True, your bobbing and weaving have been impressive. Some people have actually bought your line that the surplus has vanished because of Congressional big spending, even though the spending numbers have hardly changed since your previous, bullish projection. And most reporters, bless their tiny little heads, have written about the budget shortfall as if it were a temporary problem; they haven't looked at Table 3 of your own report, which despite all your cooking of the books projects only a razor-thin non-Social-Security surplus for the next five years.
But there's more trouble ahead. You bullied the Congressional Budget Office into delaying its own budget projection until next week, so that you could get your numbers out first. Still, when the C.B.O. numbers come out everyone knows that they will look considerably worse than yours.
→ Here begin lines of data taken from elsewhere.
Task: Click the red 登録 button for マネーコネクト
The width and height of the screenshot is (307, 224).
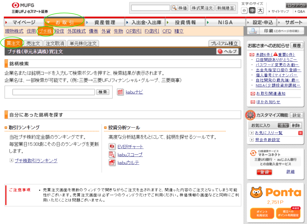Action: point(264,172)
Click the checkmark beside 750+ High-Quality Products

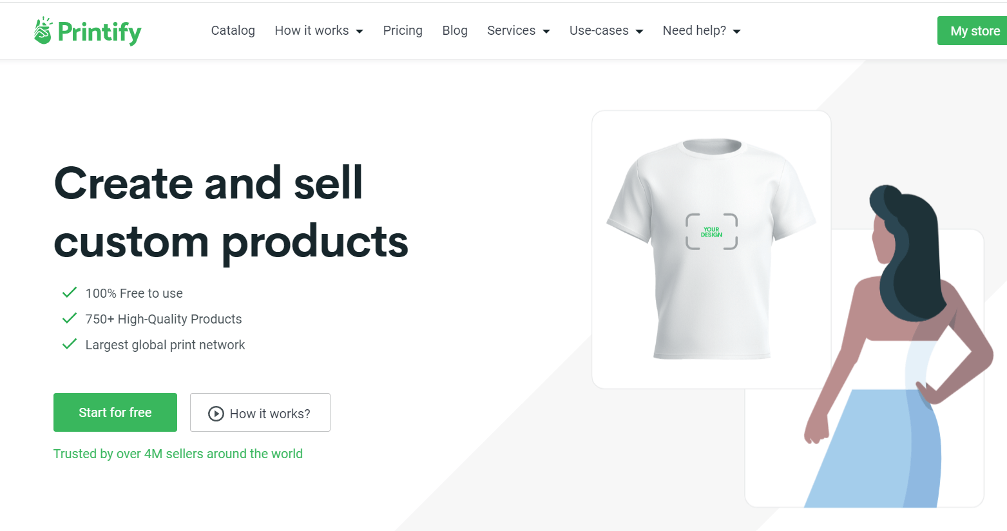(70, 318)
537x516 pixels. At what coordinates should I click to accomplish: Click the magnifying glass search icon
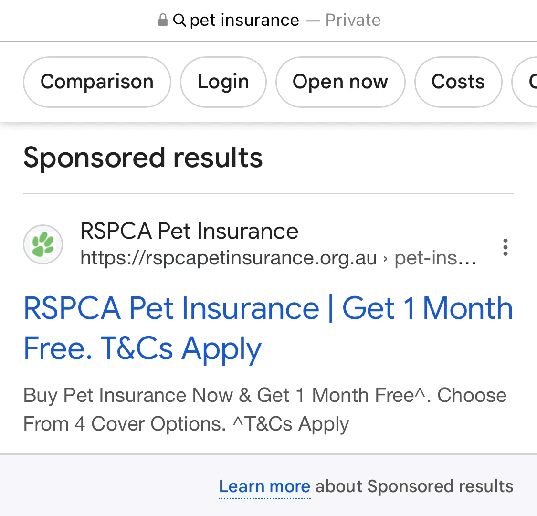[x=179, y=20]
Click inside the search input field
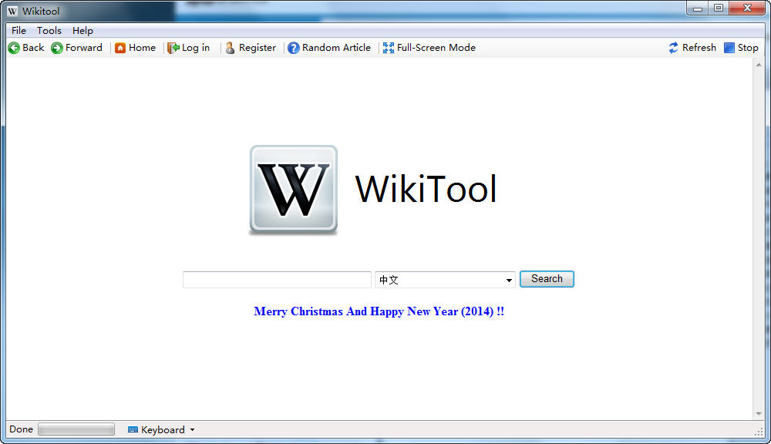771x444 pixels. (x=276, y=279)
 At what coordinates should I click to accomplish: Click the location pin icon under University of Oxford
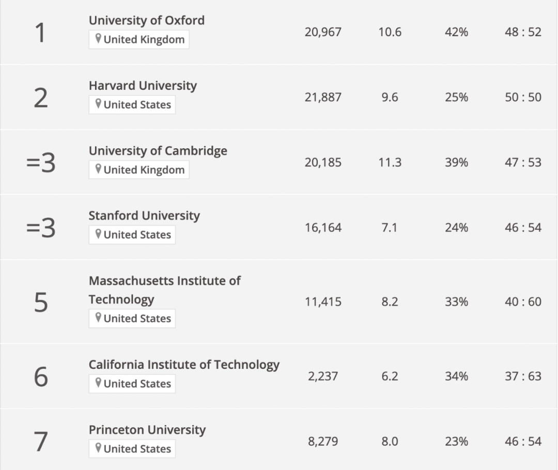(98, 40)
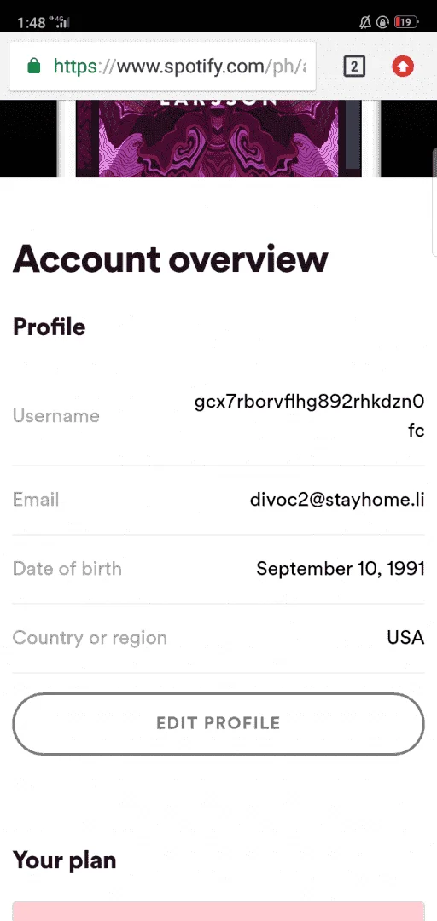The height and width of the screenshot is (921, 437).
Task: Tap the 4G signal strength icon
Action: click(61, 22)
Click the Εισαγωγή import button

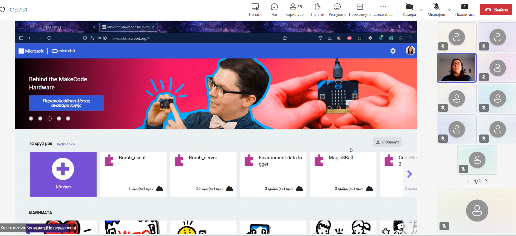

And of course we both know that the truth is actually even worse than that, because the C.B.O. must pretend to believe what politicians tell it. For example, when you claim that you can provide prescription drug insurance for a third of what anyone else thinks it will cost, or that you won't adjust the alternative minimum tax even when millions of irate voters ask why their tax cut has been snatched away, the C.B.O. duly puts those claims into its numbers.
It's a good thing that reporters were too lazy to read last week's report by the International Monetary Fund. I admit, "2001 Article IV Consultation" isn't a very catchy title, but the contents are hot stuff. Basically what the I.M.F. said was "Liar, liar, pants on fire." When the I.M.F. staff points out the truth, such as the fact that the "$1.35 trillion" tax cut will actually cost at least $2.5 trillion, it becomes all too obvious that you'll be raiding the Social Security surplus year after year, with no end in sight.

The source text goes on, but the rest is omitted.